Ангелина Петровна засуетилась, доставая выписку из больницы и обрывок листочка, на котором было написано, какие обследования следует провести больной.
Медсестра фыркнула, чуть ли не оскорблённо:
– Что вы мне суёте? Вам должны были выписать направление. Поезжайте обратно. Пусть выписывают направление!
Медсестра вскинула голову и вернулась в кабинет.
– Как же это… обратно? – вздрогнула старушка, но её спина по-прежнему железно держала осанку. К ней повернулась барышня, сидевшая рядом на банкетке.
– Давайте посмотрим, – взволнованно затараторила она, – может, есть направление. Не могли же они его Вам не дать. Они же знают, что должны его выписать!
– Нет, – пролепетала Ангелина Петровна, – у меня только выписка и вот эта бумажка…
– Ну, как же так, не может быть, – всё повторяла барышня и перебирала листочки, надеясь среди них обнаружить несуществующее направление. Так и не найдя его как-то обречённо вернула всё хозяйке.
– Ничего, – сказала Ангелина Петровна. – Придётся ехать обратно. В больницу. Что ж поделаешь.
Старушка встала и медленно пошла к лестнице. Спина не выдала её разочарования. Только голову почему-то держать было трудновато.
Очередь молчала. Барышня с трудом сдерживала слёзы.
– А она, может, воевала, – сокрушённо выдохнул пожилой мужчина с больничным листком, – а я войну смутно помню, маленький был… в эвакуации…
***
Ангелина Петровна вернулась домой, решив не ехать в больницу. Не зачем путаться под ногами, вводить кого-то в расходы… Она не в обиде… пожила, грех жаловаться. Вот и девятое мая скоро. Победе семьдесят лет, а ей все девяносто. Зачем лечиться?

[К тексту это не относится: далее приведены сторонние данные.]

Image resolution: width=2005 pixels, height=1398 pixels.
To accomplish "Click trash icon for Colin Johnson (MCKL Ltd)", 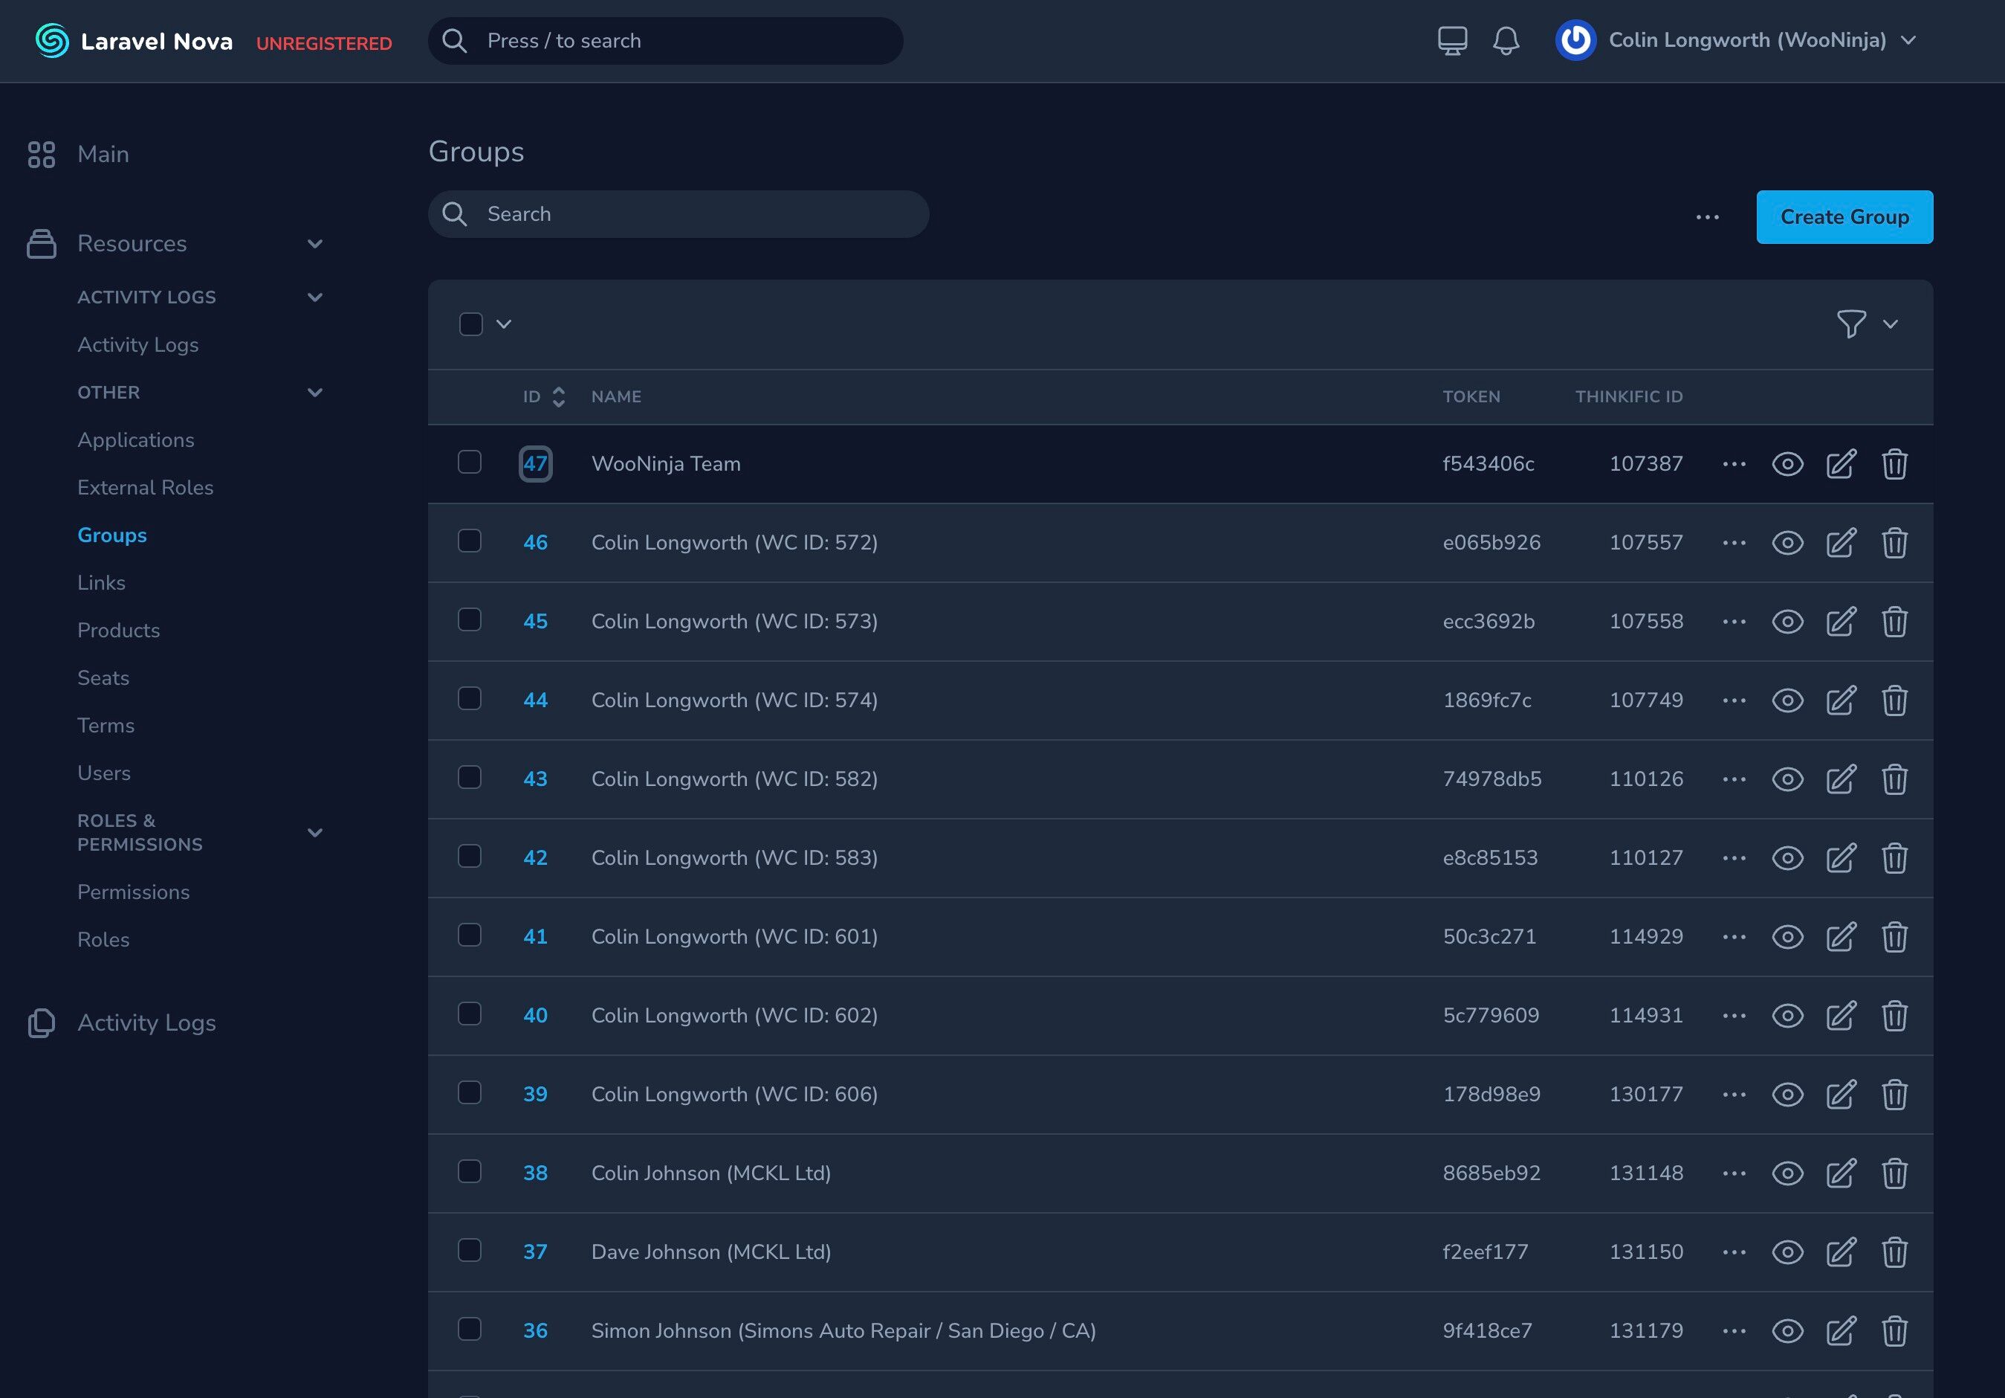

В головах жёсткого кабинетного диванчика, на котором всю жизнь проспала Ангелина Петровна, стоял узкий резной прикроватный столик под лампой. На нём всегда лежала какая-нибудь книга, а в шкатулке рядом – несколько колечек.

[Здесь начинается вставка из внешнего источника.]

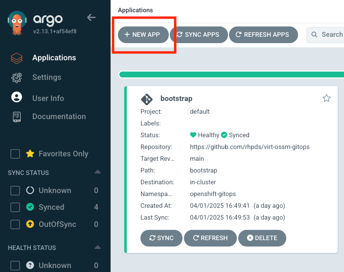Image resolution: width=344 pixels, height=272 pixels.
Task: Enable the Favorites Only checkbox
Action: click(15, 154)
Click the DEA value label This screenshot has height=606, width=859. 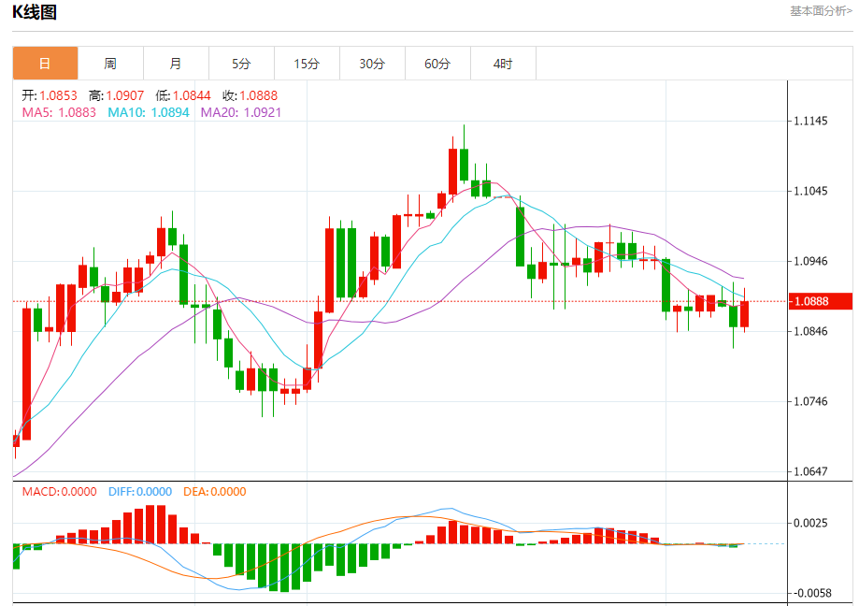click(214, 492)
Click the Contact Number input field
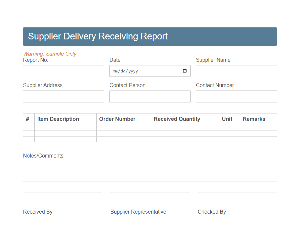 [236, 96]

Хозяйка присела на край диванчика и взяла в руки шкатулку. Своим тонким морщинистым пальцем она нащупала серебряную цепочку с крестильным крестиком. Это был её крестик. Она никогда его не носила. И в церковь не ходила. Почему-то теперь ей показалось, что надо надеть его.

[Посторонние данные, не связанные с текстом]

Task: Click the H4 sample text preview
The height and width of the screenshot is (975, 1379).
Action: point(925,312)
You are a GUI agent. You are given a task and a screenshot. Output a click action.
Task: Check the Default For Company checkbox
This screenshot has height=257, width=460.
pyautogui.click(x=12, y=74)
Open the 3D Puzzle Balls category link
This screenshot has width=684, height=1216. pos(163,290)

Долго не могла справиться с замком, пальцы не слушались. Но, в конце концов, ей всё же удалось застегнуть цепочку. В окно заглянуло солнце, протянув свой тоненький лучик, и указав на легкий налёт пыли на книжной полке.
Погладив ладонью крестик, оказавшийся совсем под горлом, взяла с батареи байковую тряпочку и стала протирать мебель. Размеренными и привычными движениями: полочку на спинке дивана, приподняв поочередно всех семерых фарфоровых слоников, нежно погладив самого маленького, с отбитым бивнем… прикроватный столик, лампу, старинную деревянную этажерку с любимыми книгами, зеркало старого, ещё бабушкиного шкафа… затем прошла на кухню, сполоснула тряпочку и вернулась в комнату.